Introduction#

This section is meant to expand upon and illustrate the material presented by Jo Etzel in the “Dataset QC: Taking control of your data” talk at the ISMRM 2022 “Taking Control of Your Data using Reproducible QC Workflows” session. A recorded version of the session should be available afterwards.

Abstract#

We will begin this session by giving an introduction on the quality issues in MRI, and how these can be addressed by the use of pipelines and scripts for efficient preprocessing and analysis of the data. Sharing her experience of working on the Dual Mechanisms of Cognitive Control (DMCC) project (Etzel et al., Scientific Data 2022), Jo will then present certain QC/QA procedures, analysis approaches, and software practices that she has found most beneficial (using tools such as R and fMRIprep). Dynamic reports (e.g., knitr, markdown) should be used for analyses whenever possible, so that images, results, source code, and discussion are together. This is especially important to share with published papers, to enable readers to reproduce the results and see the parameters. The audience will learn to extend these best practices to their own dataset through the interactive tutorials that will follow which will use tools such as knitr and markdown. These tools facilitate the generation of dynamic reports for analyses which ensures that images, results, source code and discussions are in one place.

Aside on R style for those interested#

R programmers may have a few questions about my coding style in these examples, including that I usually put semicolons at the ends of statements and am not at all “tidy”.

The semicolons sometimes confuse people: R allows but does not require statements to end with a semicolon in most cases; a line return (or sometimes just a space) is usually sufficient.
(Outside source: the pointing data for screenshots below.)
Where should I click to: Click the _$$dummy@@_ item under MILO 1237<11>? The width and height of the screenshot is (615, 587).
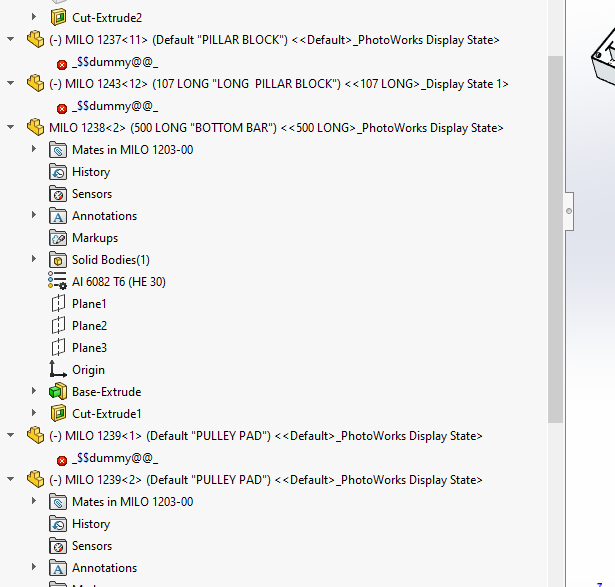tap(115, 62)
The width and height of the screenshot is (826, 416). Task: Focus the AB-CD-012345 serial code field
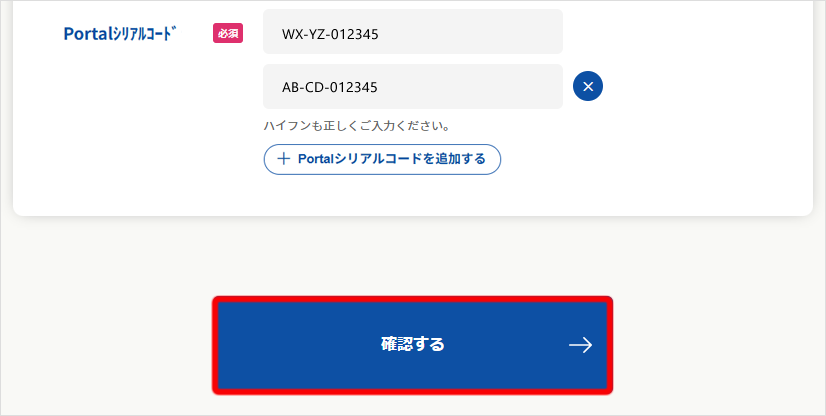(412, 87)
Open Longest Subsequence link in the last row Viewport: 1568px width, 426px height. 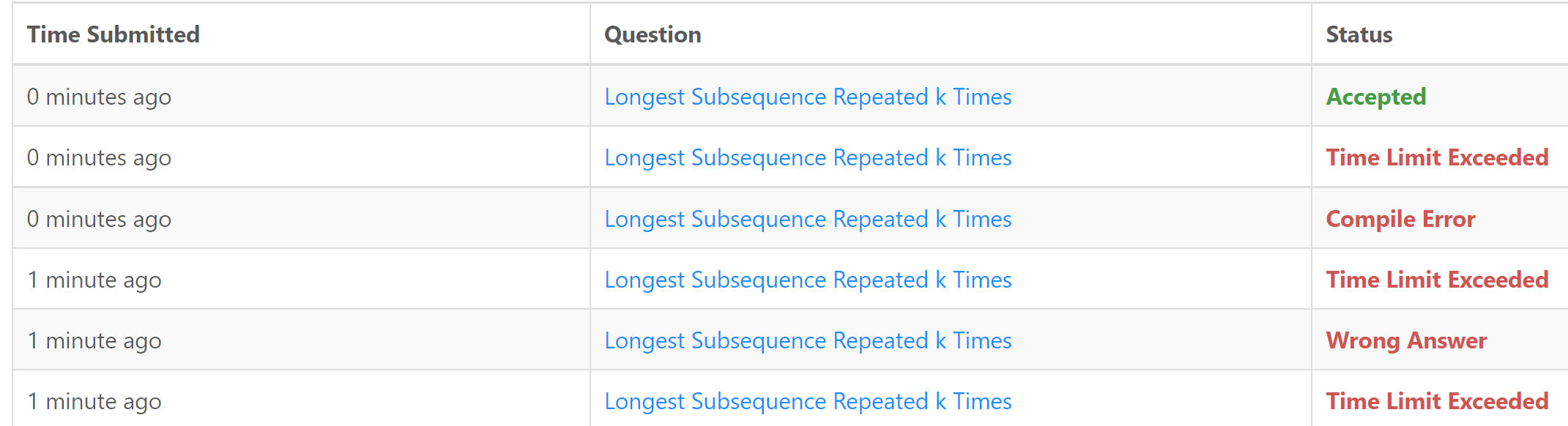(808, 401)
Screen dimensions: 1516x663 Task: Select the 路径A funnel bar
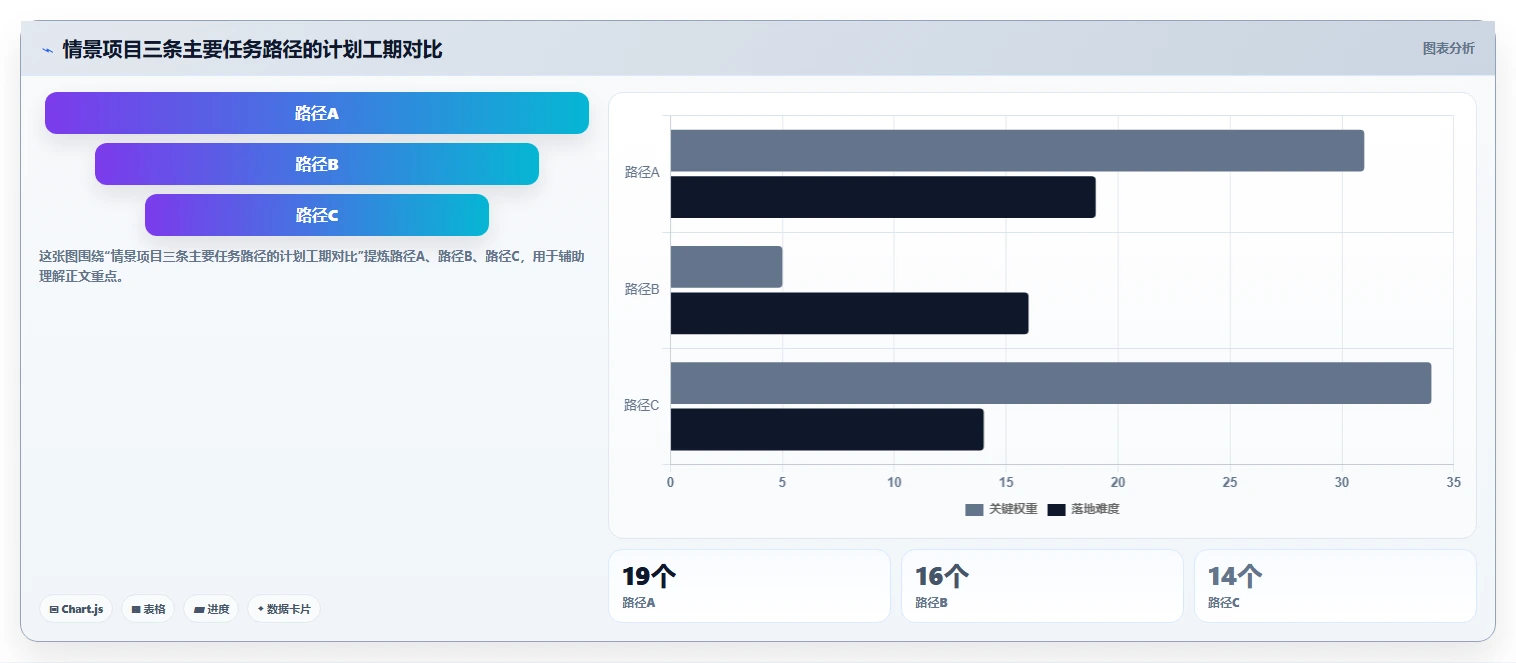317,113
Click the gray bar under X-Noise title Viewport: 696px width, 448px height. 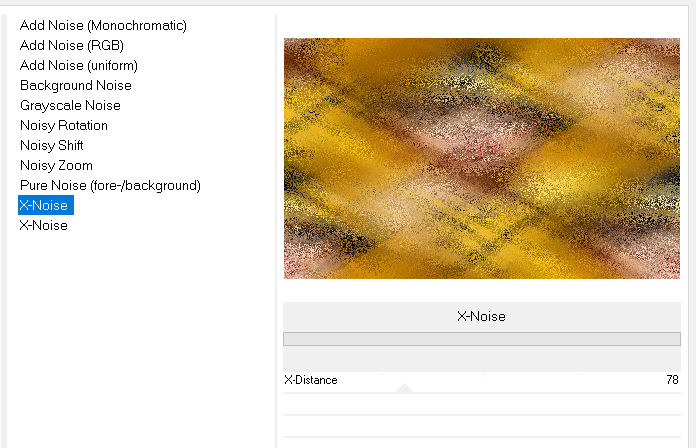click(482, 339)
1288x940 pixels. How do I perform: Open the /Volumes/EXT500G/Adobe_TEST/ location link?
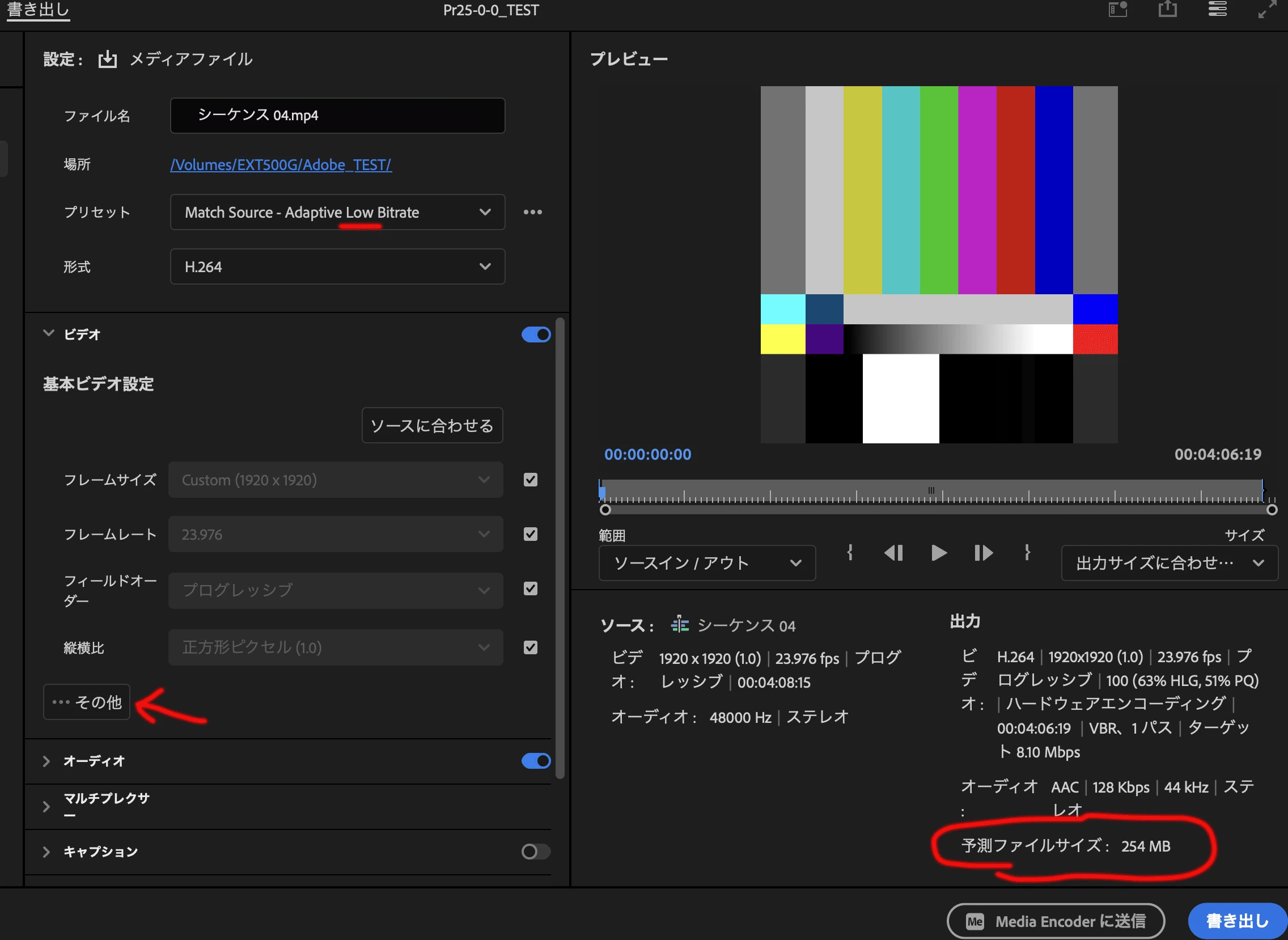coord(281,165)
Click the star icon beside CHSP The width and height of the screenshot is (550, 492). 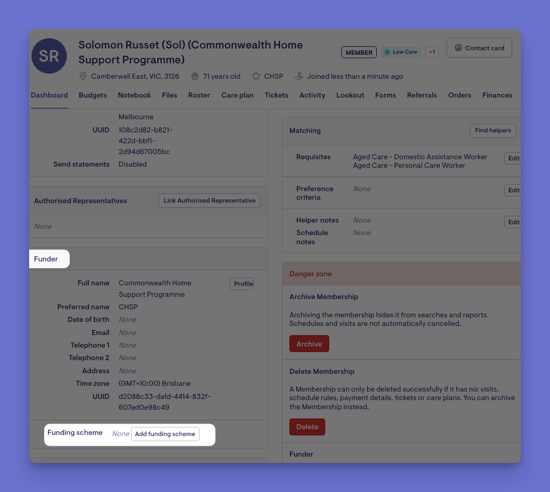(x=256, y=76)
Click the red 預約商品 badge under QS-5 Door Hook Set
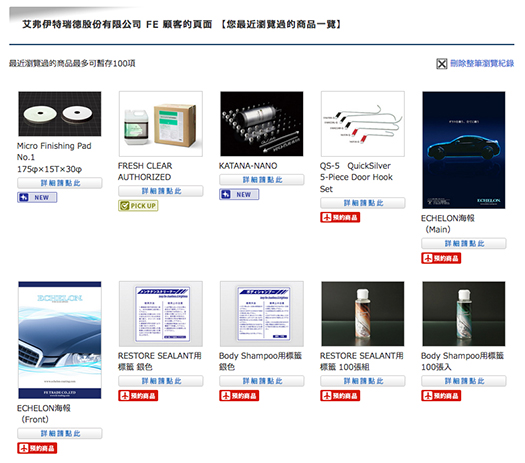Viewport: 525px width, 463px height. (x=340, y=217)
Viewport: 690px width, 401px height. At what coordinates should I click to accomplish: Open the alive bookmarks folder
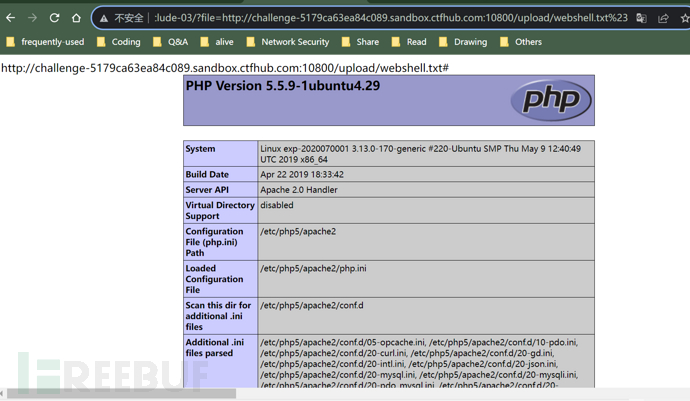(x=217, y=42)
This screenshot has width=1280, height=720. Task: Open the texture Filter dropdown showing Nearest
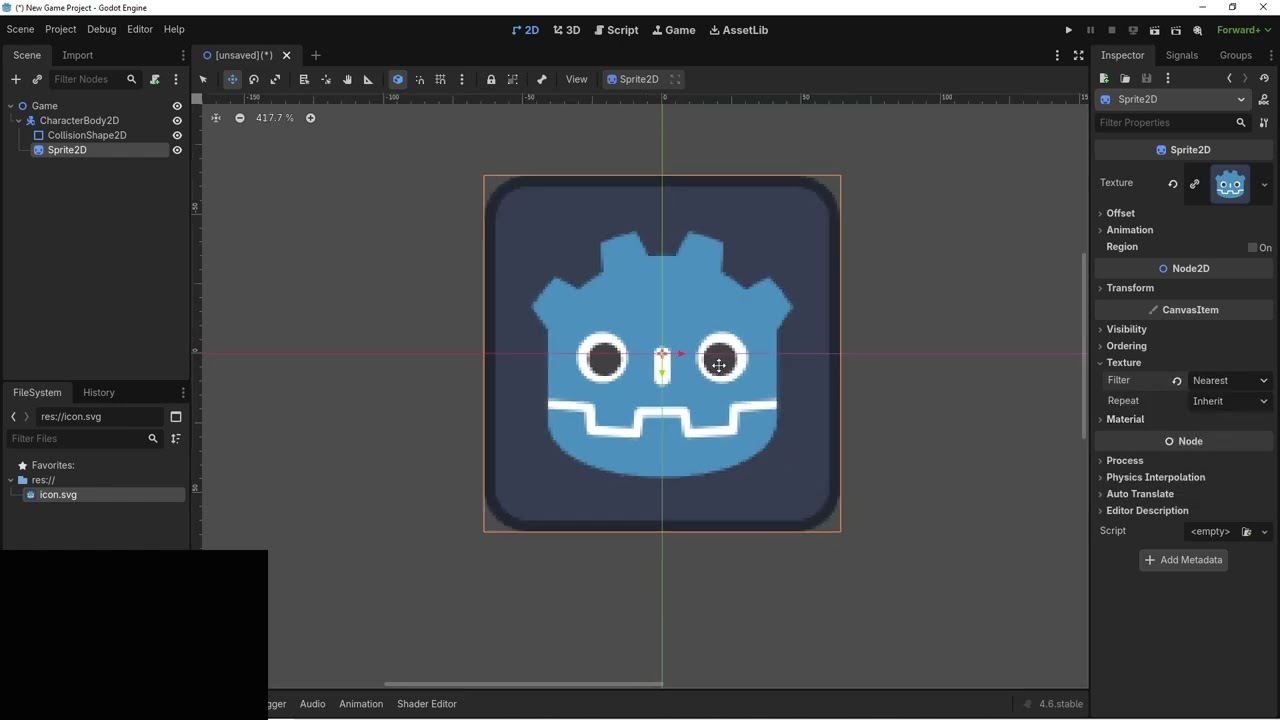click(1229, 381)
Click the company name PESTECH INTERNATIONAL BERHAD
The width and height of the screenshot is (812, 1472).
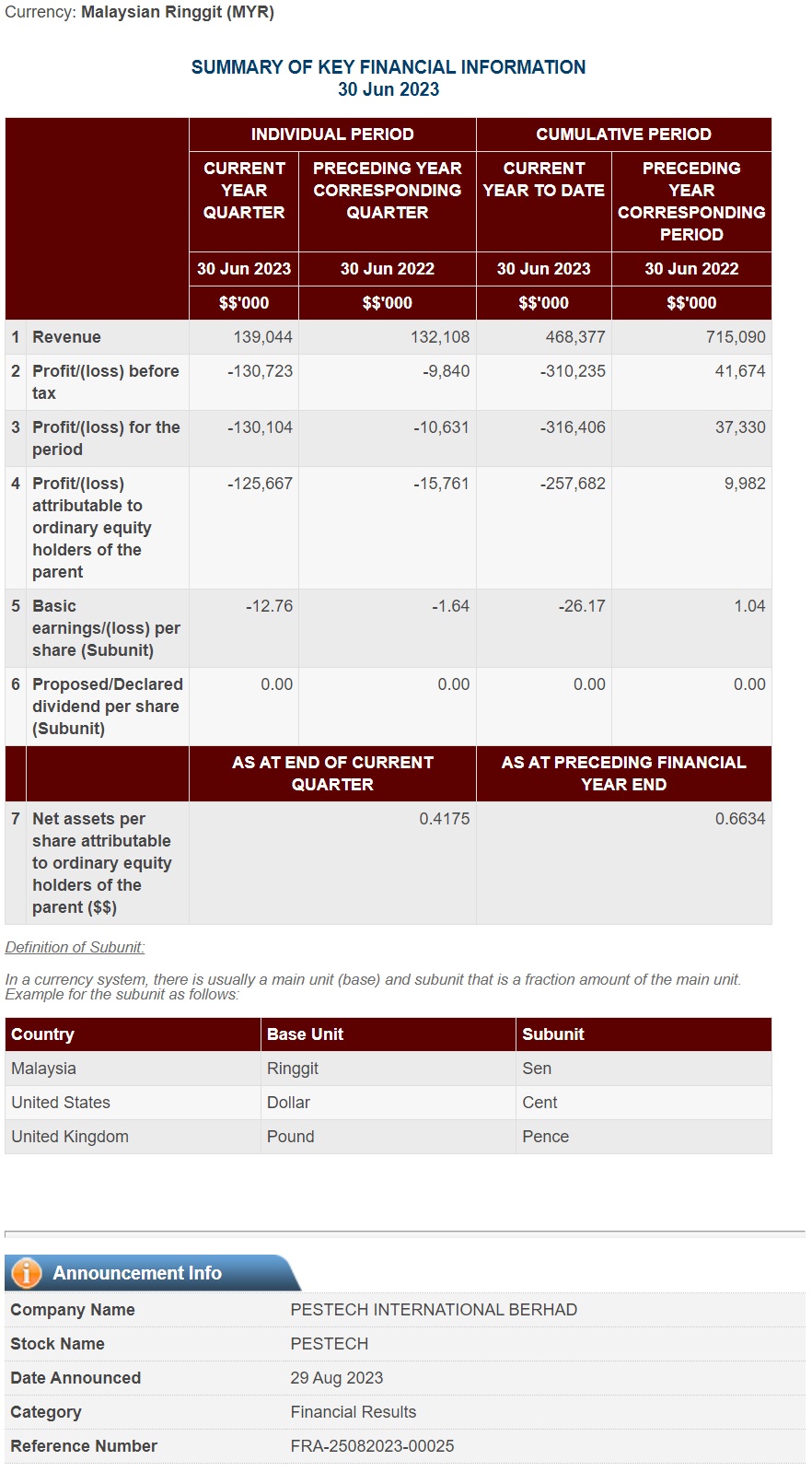click(434, 1310)
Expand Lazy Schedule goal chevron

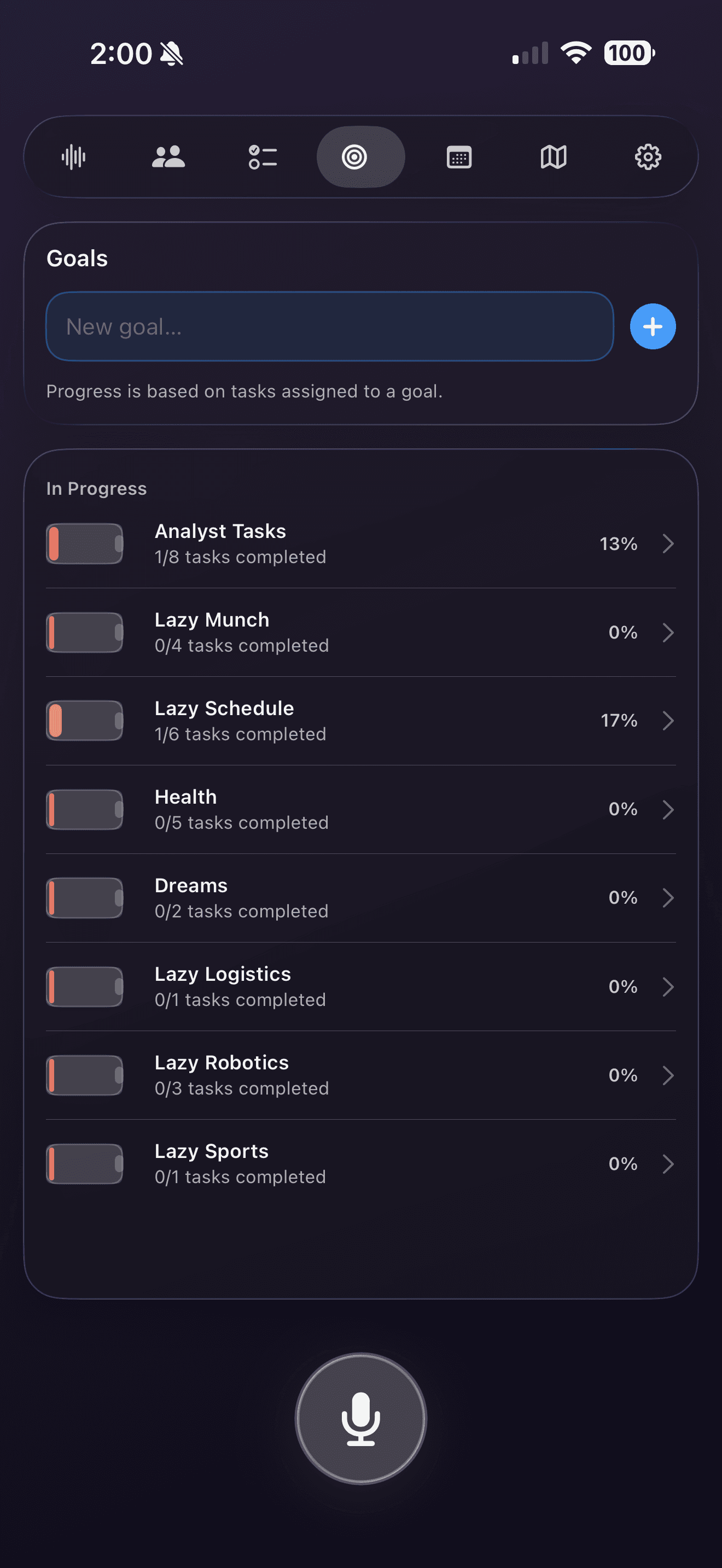(668, 721)
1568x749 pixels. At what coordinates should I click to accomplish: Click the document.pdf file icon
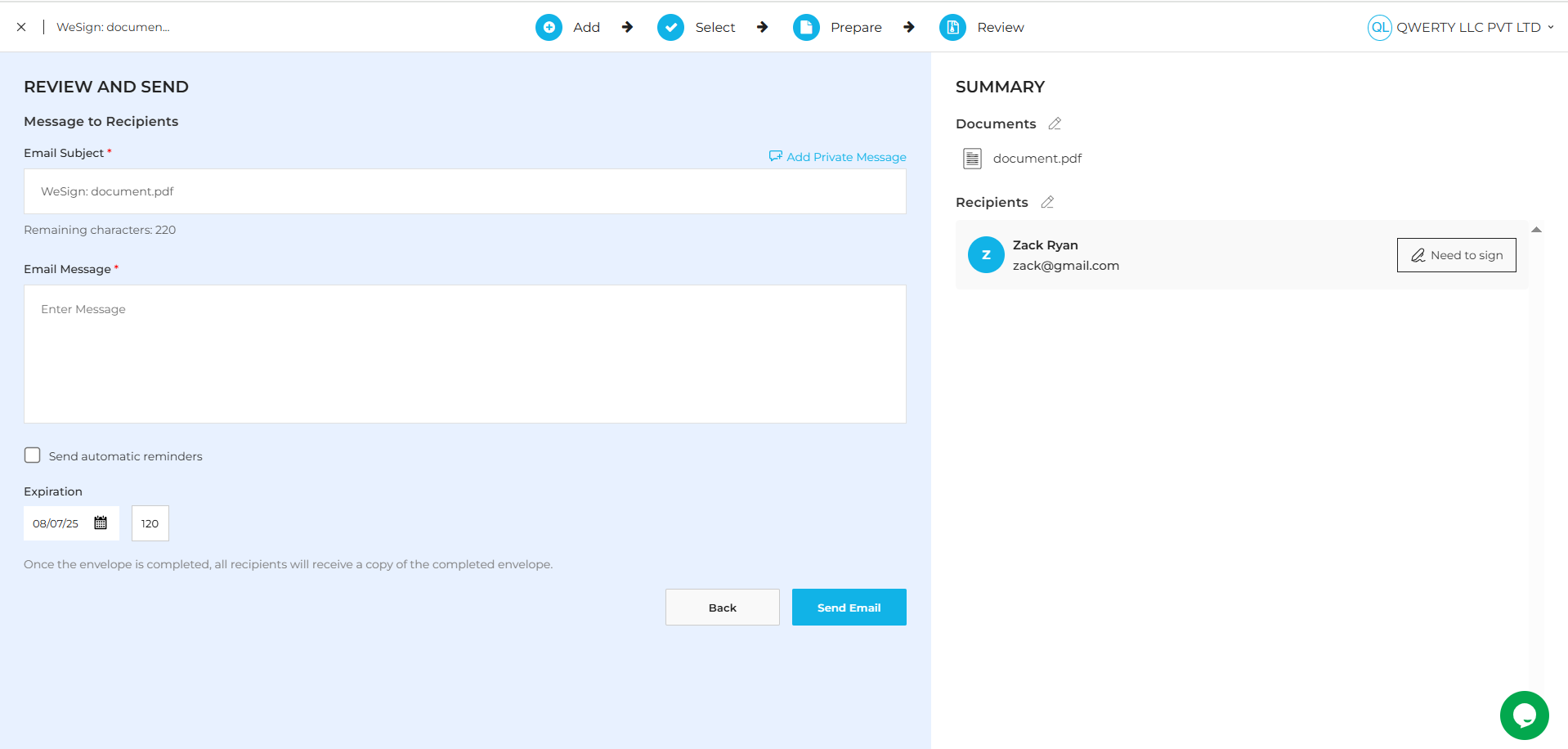972,159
Part of why I prefer ending lines with semicolons is habit: I started with languagues in which it is required (and habitually use a lot of semicolons in my writing!). But I use them in R code because I think it can help with code readability, and reduces any uncertainty about where a statement ends: semicolons are always the end of a statement while line returns may or may not be.

I love the hexagonal tidyverse stickers, but not the “tidy” coding style. I use base R and as few packages as possible (even for graphics); I use many for loops but no pipes. There are a lot of opinions on the relative merits of tidy and base R for different applications (Norm Matloff’s is pretty comprehensive for teaching). To my mind, one big reason to stick with base R is stability: base R just works across platforms (running the same code on windows, apple, linux) and is robust to updates. I often write code that needs to be usable by many people on many different computers for years, and I don’t want to be concerned about software versions. (In the last fifteen years I’ve had an update break old code once.) Another reason I prefer base R, especially for newcomers, is its use of “standard” programming logic (if, for, etc.). Translating from or to matlab, java, etc. reduces to learning the difference in syntax, rather than different concepts (meaning things like mutate and pipes, which don’t always have an equivalent).

I see the goal of scientific programming as clarity and long-term stability, not efficiency. By “scientific programming” I mean things like in the demos and linked code from this notebook: scripts to carry out a particular conversion or analysis, not something like writing an operating system for new hardware or weather forecasting. If you find yourself thinking that code could be written in a “clever” way, consider how much time it would take to explain what that bit of code is doing to someone else, or debug it if there is trouble later. If the “clever” implementation would be harder to explain or debug, use the “boring”, even if it might take a few msec more to run.